Ce sont des approximations selon des modèles très incertains mais ces chiffres sont probables. Si l’on regarde la révolution industrielle, on constate que le taux d'emploi a augmenté mais uniquement après une période de transition de 120 ans, durant laquelle des emplois ont été détruits et des degrés de productivité très inégaux ont coexisté, au détriment, évidemment, des acteurs les moins performants. 

Il n'y aura pas de migration automatique des compétences et le marché de l'emploi n'est pas liquide. On observera donc des perturbations assez fortes.

Il n'y aura pas de migration automatique des compétences et le marché de l'emploi n'est pas liquide. On observera donc des perturbations assez fortes. L'Europe bénéficie d'un filet de sécurité sociale performant mais les États-Unis ou la Chine vont massivement en pâtir. Comment anticiper ? Aujourd'hui, notre système fiscal pénalise le travail, au prétexte que le capital peut fuir facilement. Or, il faudrait réduire les taxes sur l'emploi et commencer à augmenter les taxes sur les autres facteurs de production.

Par exemple, l'imposition d’une taxe pour les entités développant des modèles de pointes régis par l'acte IA. Ou bien taxer la fortune des investisseurs du secteur digital ou taxer la puissance de calcul d'Amazon, de Microsoft Azur etc. pour chaque pétaflop d'opérations réalisées. Une taxe progressive permettrait de redistribuer la puissance de calcul au profit de l'émergence de nouveaux acteurs (utilisant moins de calcul) et donc d'une baisse des coûts pour les utilisateurs. Aujourd'hui, une poignée d’acteurs seulement accaparent la plupart de la puissance de calcul pour l'entraînement d'IA de pointe, et incluent Google, Google DeepMind, Anthropic, OpenAI, Microsoft, Meta et Inflection AI - la plupart (à part Meta) liées les unes aux autres par des investissement et partenariats. 

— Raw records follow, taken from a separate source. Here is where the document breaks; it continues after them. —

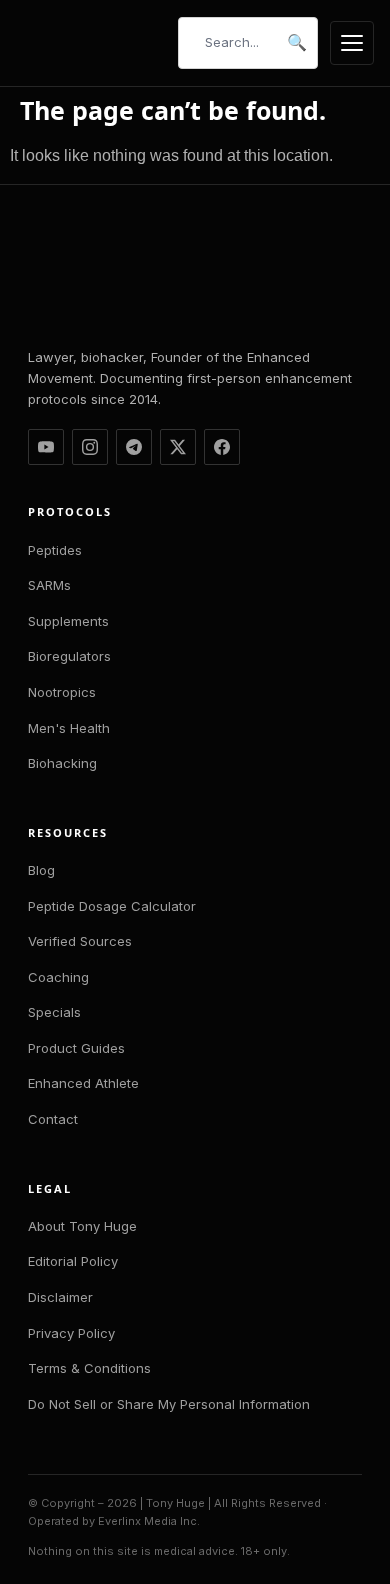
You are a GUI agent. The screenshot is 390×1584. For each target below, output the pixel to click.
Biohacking (62, 763)
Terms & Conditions (89, 1368)
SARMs (49, 585)
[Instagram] (90, 447)
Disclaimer (60, 1297)
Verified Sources (80, 941)
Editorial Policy (73, 1261)
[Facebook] (222, 447)
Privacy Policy (71, 1333)
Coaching (58, 977)
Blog (41, 870)
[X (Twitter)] (178, 447)
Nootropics (62, 692)
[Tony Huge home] (91, 43)
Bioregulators (69, 656)
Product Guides (76, 1048)
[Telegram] (134, 447)
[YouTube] (46, 447)
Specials (54, 1012)
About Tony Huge (82, 1226)
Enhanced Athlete (83, 1083)
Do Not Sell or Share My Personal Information (169, 1404)
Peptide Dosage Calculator (112, 906)
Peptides (55, 550)
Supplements (68, 621)
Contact (53, 1119)
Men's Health (69, 728)
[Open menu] (352, 43)
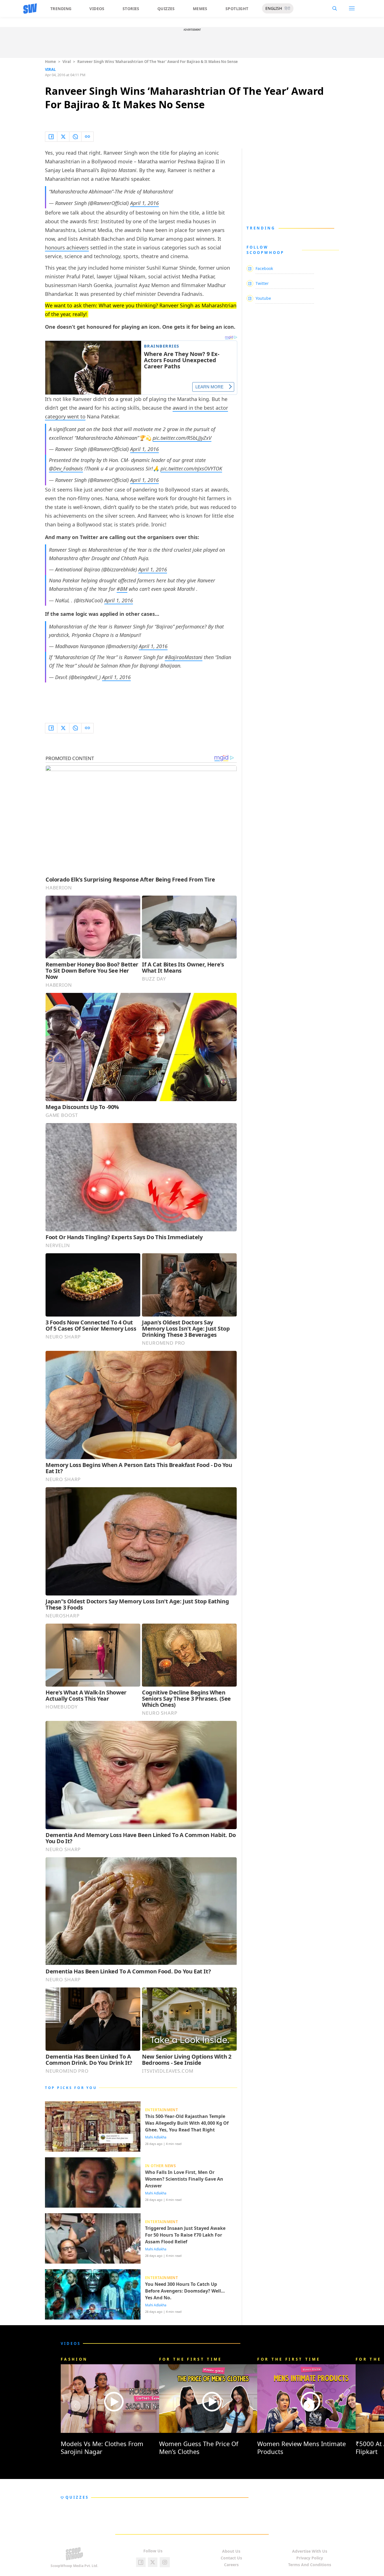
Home (50, 61)
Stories (131, 8)
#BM (122, 588)
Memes (200, 8)
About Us (231, 2551)
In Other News (160, 2165)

Les bénéfices ainsi obtenus permettraient de couvrir les besoins nouveaux en matière de sécurité sociale et d'assurance chômage pour les êtres humains remplacés par l'AI. Cette taxation du calcul est très difficile à mettre en place car, pour être efficace, il faudrait qu'elle soit internationale et décidée au niveau de l'OCDE. 

Quels pourraient être les usages industriels, en dehors de l'univers de la tech, de l'IA ? Les professionnels des différents secteurs touchés sont-ils prêts à intégrer les changements et facilités induits par les progrès de l'IA ? 

Le secteur est prêt à intégrer l'IA du moment que les systèmes sont fiables à long terme. Les entreprises peuvent se fier sur leurs ressources humaines quand elles sont bien formées et se projeter sur une dizaine d'années. Si les mises à jour font changer les comportements des systèmes de l'IA tous les six mois, automatiser les tâches ne sera pas tellement utile.

Dès lors que les industriels disposeront de garanties de robustesse et de fiabilité sur le long terme, ils pourront recourir aux IA : gestion des réseaux téléphoniques, véhicules autonomes et secteur des transports, machinerie à grande échelle avec des robots qui ne seront plus limités à trois ou quatre mouvements mais pourront intervenir sur toute la chaîne de production, interfaces ordinateurs/humains pour les services clients, domotique, développement des médicaments, optimisation agricole en fonction de la météo…

Dès lors que les industriels disposeront de garanties de robustesse et de fiabilité sur le long terme, ils pourront recourir aux IA.

Les cas d'usage sont infinis. Les IA deviennent si générales qu’on ne peut plus les lister et leurs modèles, de plus en plus généraux, peuvent nous faire parvenir à des objectifs connus d’une manière très créative qui laissera imaginer de nouveaux objectifs et usages pour l'instant hors d'accès.